Someone who knows the price of everything and the value of nothing was Oscar Wilde’s pithy definition of a cynic.

But in shipping, price is indeed everything. Acquisition cost of ships and the cost of finance are the benchmarks that determine success or failure, to the exclusion of almost any other metric. Or at least that has been the case until now.

Perhaps, however, society is approaching a time for value to be truly championed as playing a more fundamental role in business, rather than just a warm concept to be parroted.

Times are changing as US business leaders question the supremacy of the shareholder as the only measure of corporate value, and the world’s biggest fund manager — BlackRock — champions sustainable investment.

Questions of price and value came to attention this week with the publication of estimates of the cost of stripping carbon pollution from the industry.

An academic-led study suggested the cost of decarbonising shipping would total between $1trn and $1.9trn over the next 30 to 50 years, depending on the speed of change.

That is a big price indeed, and one that will reinforce the view of many sceptics that the industry lacks the capital and prospective earnings to support such investment.

Digging deeper

Yet dig a little deeper and a more intriguing and positive conclusion emerges, one where shipping can show a real focus on value rather than just the price.

The study was conducted by the Energy Transitions Commission and University Maritime Advisory Services (UMAS), which is a body built on the shipping team at University College London and consultancy MATRANS.

It was published to coincide with the World Economic Forum annual meeting at Davos in Switzerland where the Getting to Zero Coalition is holding a panel discussion this week. Among those due to speak are John Angelicoussis and Kitack Lim.

It will come as no surprise that the cost of the transition will depend on the benchmark society aims for.

But it may come as a surprise that it is not the ships themselves that present the largest part of the bill but the technology and infrastructure to support the use of new low and zero-carbon fuels.

The most modest spend would be needed to hit the IMO’s aim to cut greenhouse gas emissions by 50% by 2050 compared with 2008 levels.

At that rate, the study suggests spending of $50bn to $70bn will be needed each year from 2030 (when the first zero-carbon fuels may be available) to 2050, totalling $1trn to $1.4trn. That trajectory would suggest shipping would be on track to eliminate carbon emissions completely by 2070.

To completely decarbonise shipping by 2050, the price would need to rise by more than $400bn to nearly $1.9trn.

But those figures only tell half the story. Most of the spending will be the infrastructure to supply fuel. Under the scenarios mapped by UMAS, infrastructure accounts for around 87% of the total bill.

Hydrogen cost

Hydrogen production would account for about half the total land-based investment, while ammonia synthesis and storage and bunkering infrastructure make up the other 50%.

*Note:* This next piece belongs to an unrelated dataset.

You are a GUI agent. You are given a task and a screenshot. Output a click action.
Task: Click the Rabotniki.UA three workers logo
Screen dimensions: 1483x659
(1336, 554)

The cost of making hydrogen will be high. So-called “blue hydrogen” can be made from natural gas using steam methane reformation combined with carbon capture and storage. “Green hydrogen” can be made from renewable electricity and water.

The remaining 13% of the total cost of ships themselves is big investment, it cannot be denied. But a total of $130bn to $250bn depending on the scenario does not appear unmanageable.

Today’s orderbook has a total value of around $233bn, according to Clarksons Research, while the entire cargo trading fleet is worth about $992bn.

Ship finance veteran Michael Parker at US bank Citigroup sees the opportunity.

“Sustainable investing is here to stay,” he said. “We foresee that there will be a great appetite for investments in sustainable infrastructure projects that help reduce greenhouse gas emissions.”

Parker leads the Poseidon Principles initiative as part of the Global Maritime Forum, which is a partner in the Getting to Zero Coalition.

Systemic transformation

Lord Adair Turner, one of the UK’s business grandees and chair of the Energy Transitions Commission, said: “Much of shipping’s decarbonisation will take place on land. It is a systemic transformation that goes beyond the capabilities of the maritime industry alone.

“We need to bring together the full range of upstream and downstream fuels value chains to unlock shipping’s shift to zero-carbon energy sources. Done right, this represents a trillion-dollar market opportunity.”

Signs are that the shift has already started. In December, some 25% of ships ordered will be powered by dual-fuel engines able to burn LNG.

Highlighting the value the carbon transition will bring to both the industry and wider society should help make the upfront price more digestible. Focus on value is not an excuse for slack management, poor and wasteful operations and appeals for soft finance.

Shipping will remain a brutally competitive business environment where efficient operation of appropriate assets will remain fundamental. But opportunity to invest wisely is there for those who want it.